### Set task:
Copy out the entries below word for word, starting at the line that contains "You are a computer-use" and ending at the line that contains "This screenshot has width=1680, height=1002.", with both of those lines included. Omit the pictures.

### Dataset records:
· · · · ·
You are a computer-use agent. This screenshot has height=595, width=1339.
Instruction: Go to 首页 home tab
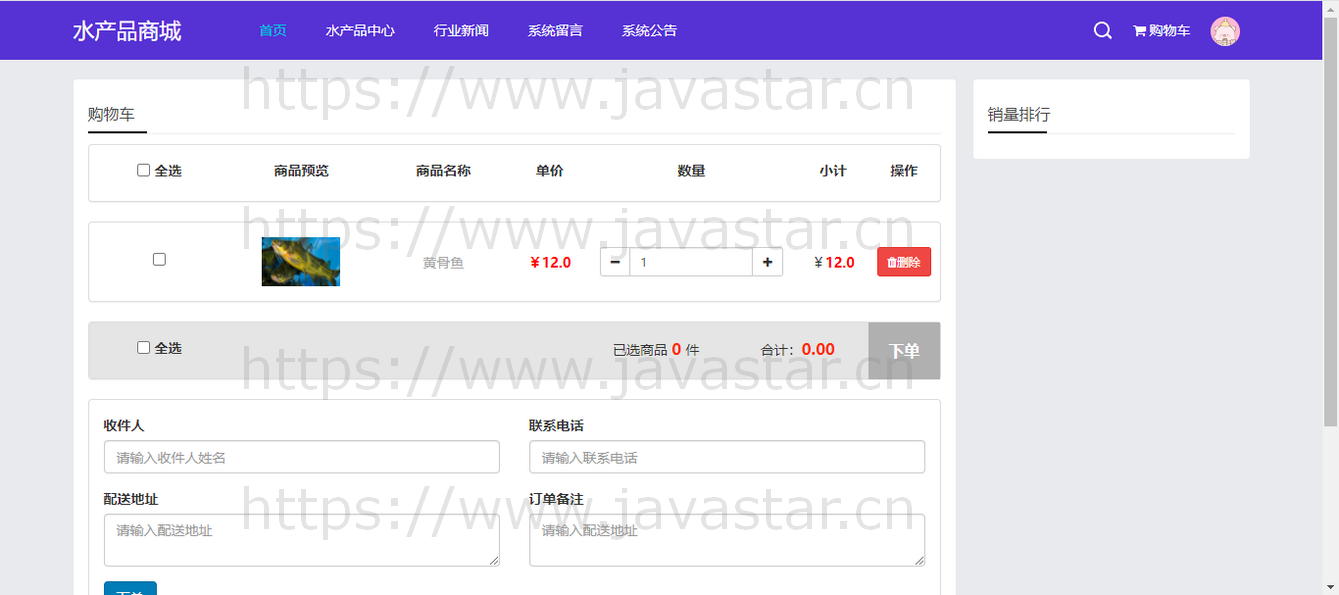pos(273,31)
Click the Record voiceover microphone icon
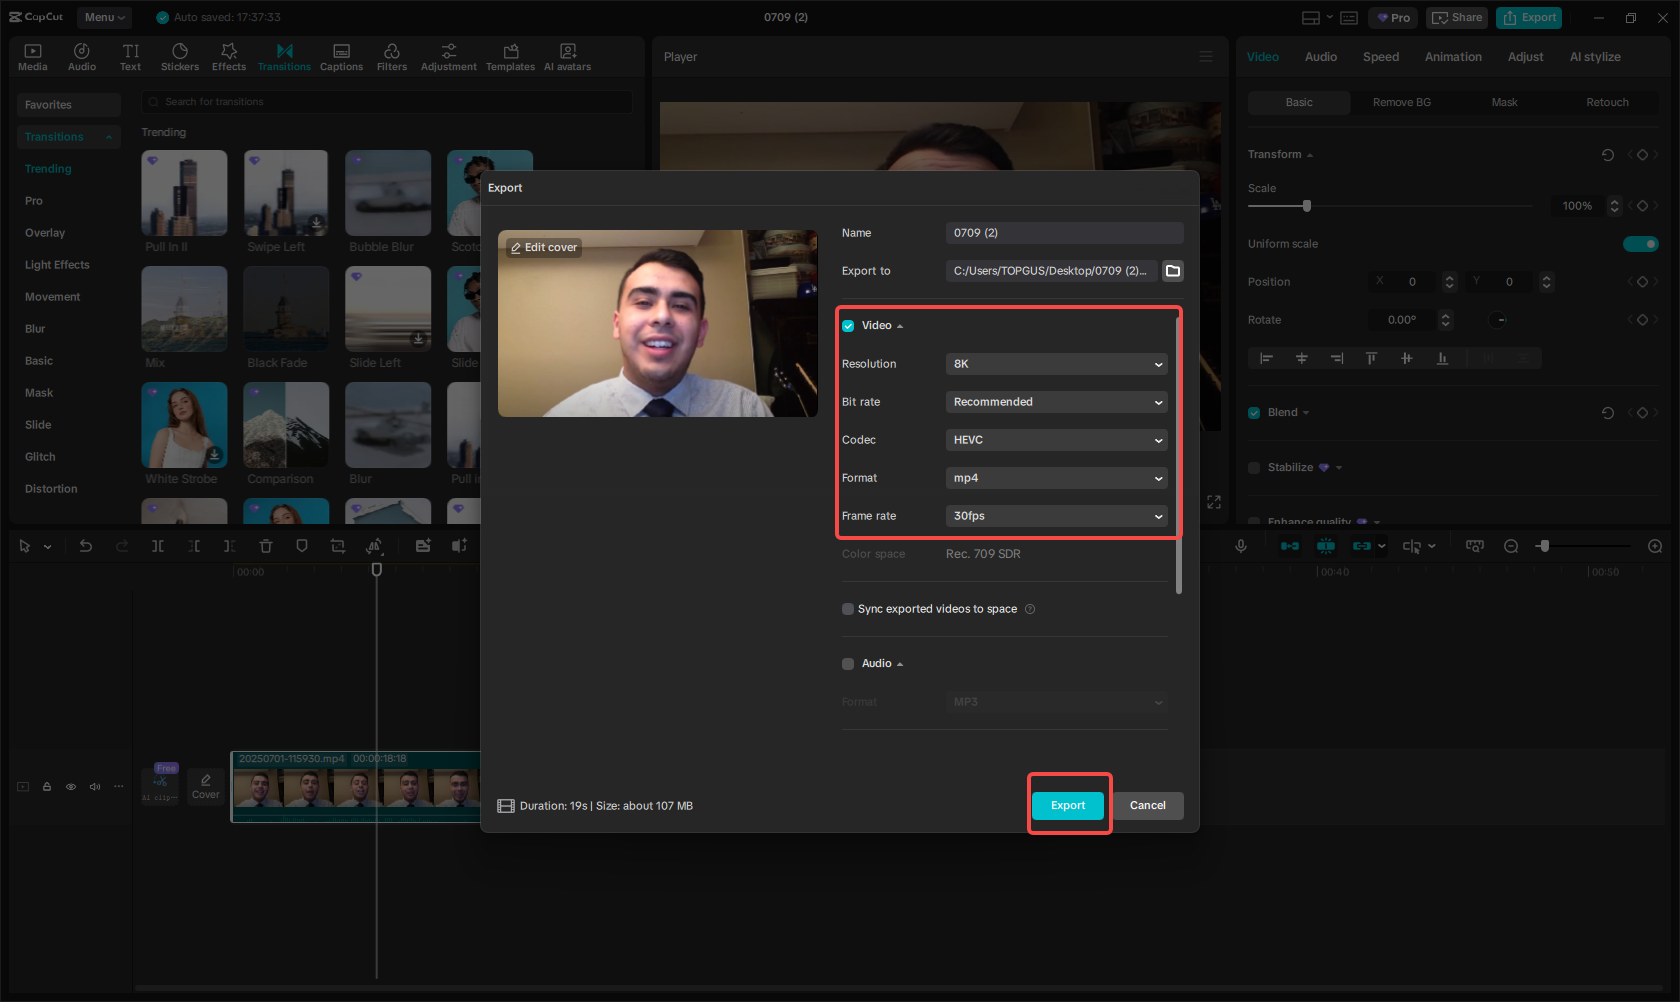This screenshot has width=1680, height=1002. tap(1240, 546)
· · · · ·
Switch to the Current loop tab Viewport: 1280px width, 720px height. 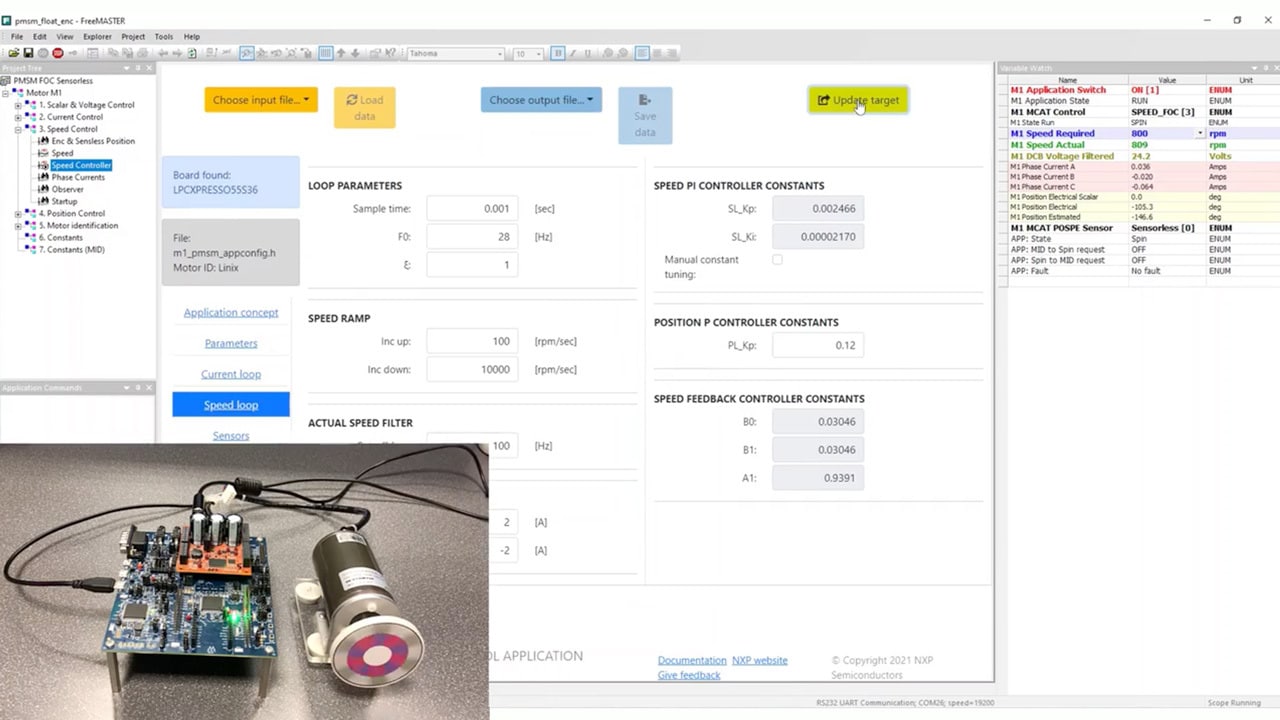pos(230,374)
· · · · ·
### Solution for this exercise:
You are a computer-use agent. This screenshot has height=595, width=1339.
Instruction: Go to 首页 home tab
pos(273,31)
Click the Record voiceover microphone icon
This screenshot has width=1680, height=1002. tap(1240, 546)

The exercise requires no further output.